_Work to do_
A - In the thread about straight axles on go karts and trains, explain how cone-shaped wheels help a train get around a shallow curve.
B - According to the straight-axle thread, what happens to a go kart's inside rear tire when the kart turns?
C - From the thread on straight axles, return the passage starting with "The steering geometry, flex" and going on through "different race tracks.".

_Document section_
+ + + + + + +
# Straight Axles



## KmH (Apr 12, 2015)

I race go karts.

Go karts use a straight rear axle.

To turn the kart, the inside rear tire lifts off the track and we go through the turn on 3 wheels.

The steering geometry, flex in the chassis, and how much the rear axle flexes accomplish that in turns.

We have a selection of rear axles of different stiffness as one way we can adjust the kart for different race tracks.

Street cars have a differential that lets the outside wheel go faster than the inside wheel in a turn.

Train trucks (bogies) have straight axles too.

Granted railroad track turns are not very sharp, the inside wheel is still going to have a path that is shorter than the outside wheel, and the inside wheel will have to go slower than the outside wheel.

How do trains turn?


----------



## neroden (Apr 12, 2015)

With a lot of screeching as the wheels turn faster (or slower) than the path along the track. Yes, trains spin their wheels and scrape the track going around turns.

On extremely shallow curves, this is alleviated by the conical wheels, where the outside wheel moves to the larger-diameter part of the wheel and the inside wheel moves to the smaller-diameter part of the wheel (work out the geometry for yourself).

But on serious curves, the answer is loud metal-on-metal screeching.


----------



## railiner (Apr 12, 2015)

Don't they use some sort of track lubrication system in some places on very tight turns, to ease the friction?

Found this example..... http://www.railsco.com/~automatic_track_lubrication.htm


----------



## KmH (Apr 12, 2015)

I find it amazing they just let the wheels slip.


----------



## Ryan (Apr 12, 2015)

The wheels are cone shaped. As you go around the corner, the train shifts laterally, essentially making one wheel bigger than the other.

Link with pictures: http://charming.awardspace.com/trainwheel/trainwheel.html


----------



## railiner (Apr 12, 2015)

RyanS said:


> The wheels are cone shaped. As you go around the corner, the train shifts laterally, essentially making one wheel bigger than the other.
> 
> Link with pictures: http://charming.awardspace.com/trainwheel/trainwheel.html


Great illustration, thanks for posting!

Also, to help compensate for centrifugal force, railway curves are 'superelevated', (banked), to allow higher speeds. The degree depends on the curvature, and the optimum speed planned for that curve....


----------



## neroden (Apr 13, 2015)

This is one of several reasons sharp turns are discouraged on railway lines. On shallow curves, the conical wheels will make up all the difference. On sharp curves such as streetcars often go through, they don't, and the wheels do slip, and that's just tolerated, and the track is in fact lubricated to reduce squeal.


----------
+ + + + + + +
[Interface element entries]
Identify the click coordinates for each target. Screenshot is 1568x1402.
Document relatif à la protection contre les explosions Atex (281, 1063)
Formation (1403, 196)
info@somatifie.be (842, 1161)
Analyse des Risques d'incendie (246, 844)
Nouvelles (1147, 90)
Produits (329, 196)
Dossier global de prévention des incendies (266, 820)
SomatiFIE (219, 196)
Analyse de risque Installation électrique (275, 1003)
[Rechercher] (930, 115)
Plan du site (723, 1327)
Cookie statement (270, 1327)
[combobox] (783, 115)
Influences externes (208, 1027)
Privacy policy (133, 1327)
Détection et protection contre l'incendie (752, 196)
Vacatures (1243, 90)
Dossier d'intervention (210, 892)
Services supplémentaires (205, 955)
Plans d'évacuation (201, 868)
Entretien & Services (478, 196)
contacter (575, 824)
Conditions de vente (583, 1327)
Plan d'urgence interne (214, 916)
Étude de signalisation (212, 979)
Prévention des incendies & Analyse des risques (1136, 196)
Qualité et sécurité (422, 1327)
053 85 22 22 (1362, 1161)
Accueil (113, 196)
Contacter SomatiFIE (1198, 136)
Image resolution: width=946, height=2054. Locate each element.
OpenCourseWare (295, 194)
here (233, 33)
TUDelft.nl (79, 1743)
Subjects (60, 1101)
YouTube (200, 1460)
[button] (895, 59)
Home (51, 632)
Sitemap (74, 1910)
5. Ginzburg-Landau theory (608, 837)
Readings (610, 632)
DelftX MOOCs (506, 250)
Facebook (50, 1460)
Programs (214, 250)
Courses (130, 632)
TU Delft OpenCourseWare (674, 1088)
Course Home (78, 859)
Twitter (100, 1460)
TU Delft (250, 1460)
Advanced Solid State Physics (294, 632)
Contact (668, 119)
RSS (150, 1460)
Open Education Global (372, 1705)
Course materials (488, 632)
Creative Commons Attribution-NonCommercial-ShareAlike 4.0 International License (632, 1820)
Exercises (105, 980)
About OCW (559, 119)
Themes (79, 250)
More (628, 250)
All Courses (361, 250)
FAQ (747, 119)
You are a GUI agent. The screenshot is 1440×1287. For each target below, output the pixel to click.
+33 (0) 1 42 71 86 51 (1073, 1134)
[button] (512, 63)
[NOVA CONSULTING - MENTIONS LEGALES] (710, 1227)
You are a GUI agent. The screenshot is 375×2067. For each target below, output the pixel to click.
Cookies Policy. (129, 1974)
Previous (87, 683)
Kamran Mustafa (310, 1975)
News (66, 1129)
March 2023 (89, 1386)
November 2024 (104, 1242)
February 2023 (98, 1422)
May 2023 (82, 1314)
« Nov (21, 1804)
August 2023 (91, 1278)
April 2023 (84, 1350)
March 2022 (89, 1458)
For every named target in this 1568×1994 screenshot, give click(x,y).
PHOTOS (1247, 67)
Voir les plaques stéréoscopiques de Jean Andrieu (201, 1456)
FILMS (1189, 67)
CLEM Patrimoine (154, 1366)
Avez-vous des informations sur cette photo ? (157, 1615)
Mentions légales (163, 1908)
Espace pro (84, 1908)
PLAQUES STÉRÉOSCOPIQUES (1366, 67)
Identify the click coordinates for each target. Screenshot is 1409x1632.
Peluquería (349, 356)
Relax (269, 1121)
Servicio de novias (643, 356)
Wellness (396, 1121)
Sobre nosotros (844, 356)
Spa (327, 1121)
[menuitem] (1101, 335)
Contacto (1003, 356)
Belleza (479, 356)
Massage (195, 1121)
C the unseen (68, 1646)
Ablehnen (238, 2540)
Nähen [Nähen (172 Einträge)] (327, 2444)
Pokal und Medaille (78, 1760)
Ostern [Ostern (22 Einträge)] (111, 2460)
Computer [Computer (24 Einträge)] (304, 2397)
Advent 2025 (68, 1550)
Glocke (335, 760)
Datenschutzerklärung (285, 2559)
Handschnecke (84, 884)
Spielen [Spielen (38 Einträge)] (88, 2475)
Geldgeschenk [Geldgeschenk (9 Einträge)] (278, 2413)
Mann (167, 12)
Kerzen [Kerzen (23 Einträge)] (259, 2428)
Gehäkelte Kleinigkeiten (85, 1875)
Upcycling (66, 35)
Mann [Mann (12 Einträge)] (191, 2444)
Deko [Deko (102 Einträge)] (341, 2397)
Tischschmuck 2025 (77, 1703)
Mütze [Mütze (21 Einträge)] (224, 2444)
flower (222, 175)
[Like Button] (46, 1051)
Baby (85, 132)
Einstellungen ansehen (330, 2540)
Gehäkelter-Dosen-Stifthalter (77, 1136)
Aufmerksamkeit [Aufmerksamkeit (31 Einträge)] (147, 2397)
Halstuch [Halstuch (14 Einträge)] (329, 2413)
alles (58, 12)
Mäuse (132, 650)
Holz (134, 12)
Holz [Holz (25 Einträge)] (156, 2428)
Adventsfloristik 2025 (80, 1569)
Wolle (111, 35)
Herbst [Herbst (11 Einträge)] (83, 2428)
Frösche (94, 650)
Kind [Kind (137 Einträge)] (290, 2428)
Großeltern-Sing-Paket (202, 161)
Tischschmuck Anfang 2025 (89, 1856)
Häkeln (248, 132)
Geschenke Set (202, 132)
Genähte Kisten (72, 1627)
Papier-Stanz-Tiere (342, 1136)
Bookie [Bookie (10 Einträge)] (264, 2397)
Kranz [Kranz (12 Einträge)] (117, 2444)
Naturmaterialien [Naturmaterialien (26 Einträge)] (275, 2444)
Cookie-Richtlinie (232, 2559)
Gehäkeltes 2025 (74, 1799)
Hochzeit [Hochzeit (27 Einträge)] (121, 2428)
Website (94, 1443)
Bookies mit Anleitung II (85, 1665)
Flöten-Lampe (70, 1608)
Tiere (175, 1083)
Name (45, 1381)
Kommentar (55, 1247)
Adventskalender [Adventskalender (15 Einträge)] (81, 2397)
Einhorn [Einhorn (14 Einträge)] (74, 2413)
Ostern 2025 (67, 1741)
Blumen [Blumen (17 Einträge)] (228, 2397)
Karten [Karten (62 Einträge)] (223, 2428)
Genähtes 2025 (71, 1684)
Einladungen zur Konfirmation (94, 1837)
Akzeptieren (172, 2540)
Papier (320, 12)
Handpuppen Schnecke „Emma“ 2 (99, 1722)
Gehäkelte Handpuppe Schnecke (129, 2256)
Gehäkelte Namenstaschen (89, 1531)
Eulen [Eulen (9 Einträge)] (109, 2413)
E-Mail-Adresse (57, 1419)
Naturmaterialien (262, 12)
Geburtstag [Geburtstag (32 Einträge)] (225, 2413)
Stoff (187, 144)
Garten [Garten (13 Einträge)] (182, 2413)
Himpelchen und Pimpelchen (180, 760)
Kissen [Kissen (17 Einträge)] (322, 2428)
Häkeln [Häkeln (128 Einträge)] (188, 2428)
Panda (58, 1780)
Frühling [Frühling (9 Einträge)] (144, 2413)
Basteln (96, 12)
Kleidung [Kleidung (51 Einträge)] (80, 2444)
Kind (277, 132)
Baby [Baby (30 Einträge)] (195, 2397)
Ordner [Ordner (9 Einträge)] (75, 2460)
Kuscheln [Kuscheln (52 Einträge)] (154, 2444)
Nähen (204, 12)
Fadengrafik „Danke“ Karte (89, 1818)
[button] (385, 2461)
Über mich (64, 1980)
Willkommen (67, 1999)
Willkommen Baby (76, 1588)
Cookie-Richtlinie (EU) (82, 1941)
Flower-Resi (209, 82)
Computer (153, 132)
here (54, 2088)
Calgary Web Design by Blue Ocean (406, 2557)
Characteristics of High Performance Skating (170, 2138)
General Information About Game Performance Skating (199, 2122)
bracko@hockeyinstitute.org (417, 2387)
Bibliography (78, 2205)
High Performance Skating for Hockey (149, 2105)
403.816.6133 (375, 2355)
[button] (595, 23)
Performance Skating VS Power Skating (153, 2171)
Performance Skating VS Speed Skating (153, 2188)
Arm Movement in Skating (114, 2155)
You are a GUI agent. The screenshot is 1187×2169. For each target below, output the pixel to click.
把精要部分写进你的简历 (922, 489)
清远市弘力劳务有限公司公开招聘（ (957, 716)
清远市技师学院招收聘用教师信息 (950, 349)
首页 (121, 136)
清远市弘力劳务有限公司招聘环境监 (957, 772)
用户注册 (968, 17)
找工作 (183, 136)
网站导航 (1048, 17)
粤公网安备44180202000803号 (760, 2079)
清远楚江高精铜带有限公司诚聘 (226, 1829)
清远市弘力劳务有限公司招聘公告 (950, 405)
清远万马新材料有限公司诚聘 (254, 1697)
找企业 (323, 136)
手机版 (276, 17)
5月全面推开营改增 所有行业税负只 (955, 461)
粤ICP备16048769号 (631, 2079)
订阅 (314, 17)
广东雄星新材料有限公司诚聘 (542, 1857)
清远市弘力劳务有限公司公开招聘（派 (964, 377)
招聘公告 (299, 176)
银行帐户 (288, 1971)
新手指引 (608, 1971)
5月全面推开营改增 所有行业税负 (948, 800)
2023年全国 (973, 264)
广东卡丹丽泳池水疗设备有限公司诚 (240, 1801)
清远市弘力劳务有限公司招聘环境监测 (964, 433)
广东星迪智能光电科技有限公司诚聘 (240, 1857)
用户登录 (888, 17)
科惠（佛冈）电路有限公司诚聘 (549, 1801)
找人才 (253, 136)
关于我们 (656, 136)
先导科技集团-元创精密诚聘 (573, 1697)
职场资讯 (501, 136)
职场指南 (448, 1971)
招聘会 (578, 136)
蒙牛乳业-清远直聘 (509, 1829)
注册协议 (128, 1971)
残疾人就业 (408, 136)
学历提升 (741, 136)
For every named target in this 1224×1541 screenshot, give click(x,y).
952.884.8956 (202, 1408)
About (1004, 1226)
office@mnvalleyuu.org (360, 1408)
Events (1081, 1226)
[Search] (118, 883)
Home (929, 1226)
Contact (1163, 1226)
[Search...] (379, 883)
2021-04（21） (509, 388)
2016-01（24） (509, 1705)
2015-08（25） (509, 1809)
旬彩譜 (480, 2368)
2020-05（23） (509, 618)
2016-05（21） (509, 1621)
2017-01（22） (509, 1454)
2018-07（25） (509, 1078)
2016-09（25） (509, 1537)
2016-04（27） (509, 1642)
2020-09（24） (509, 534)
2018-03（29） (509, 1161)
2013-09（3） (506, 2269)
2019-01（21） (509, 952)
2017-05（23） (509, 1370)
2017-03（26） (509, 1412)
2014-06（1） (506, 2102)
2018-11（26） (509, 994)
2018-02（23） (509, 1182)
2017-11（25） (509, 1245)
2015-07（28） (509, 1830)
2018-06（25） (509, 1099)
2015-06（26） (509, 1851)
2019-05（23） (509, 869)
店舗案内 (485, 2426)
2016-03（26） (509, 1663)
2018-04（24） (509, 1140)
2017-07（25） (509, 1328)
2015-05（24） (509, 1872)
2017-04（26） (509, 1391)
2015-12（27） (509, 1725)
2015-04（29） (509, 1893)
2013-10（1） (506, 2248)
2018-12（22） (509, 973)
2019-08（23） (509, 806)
+ + + + + + +
_In response_
A - On a curve the train shifts to the side, so the outside wheel rides on the larger-diameter part of its cone and the inside wheel rides on the smaller-diameter part. This in effect makes one wheel bigger than the other, so the outside wheel can cover its longer path without slipping.

B - It lifts off the track, so the kart goes through the turn on three wheels.

C -
The steering geometry, flex in the chassis, and how much the rear axle flexes accomplish that in turns.

We have a selection of rear axles of different stiffness as one way we can adjust the kart for different race tracks.